In the 1980s Brooks appropriated images from books and magazines--often of natural elements such as bonsai trees, crystals and birds--photographing and re-photographing them through a screen that created the effect of pointillism or pixelation. Nature is present in the new works as well--snow, leaves, the night sky--although the fabric of the tents veils the subjects, much like the screens Brooks photographed through in her earlier series.
All 15 works in the show are Iris prints, ranging from 20 by 24 inches to 82 by 59 inches. Mounted on aluminum and affixed with magnetic strips nearly flush with the wall, the photos resemble windows or portals. For example, in Untitled (Blue Window) the faint outline of a window, framed with silhouetted leaves is partially visible. A veil of white dots, like constellations, layers the surface of the image, a result, once again, of the dot-patterned fabric through which the photo is shot.
A small (20 by 24 inch) image, Untitled (Opening), was shown in a grid with five other similarly sized Iris prints. It was shot through cotton batting that strongly suggests snow. Only a sliver of the outside world--green foliage--is visible through a triangular opening.
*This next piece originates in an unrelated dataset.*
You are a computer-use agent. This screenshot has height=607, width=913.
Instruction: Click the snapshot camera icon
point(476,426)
The effect is to stress the photographer's role as voyeur, hidden in the safety of the shelter, but with a surreptitious view to the outside world.
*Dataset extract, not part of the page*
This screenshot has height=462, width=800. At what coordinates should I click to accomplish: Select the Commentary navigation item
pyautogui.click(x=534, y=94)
Utilizing digital imaging, Brooks chose a perfect medium for these works--they are slightly pixelated in sections, adding another "veil" through which the subject is seen; it is mediated first through the camera, then by the fabric and finally through the digitalization process. The resultant abstracted images are, nevertheless, rooted in reality. Brooks's recent series is both visually stunning and conceptually sound.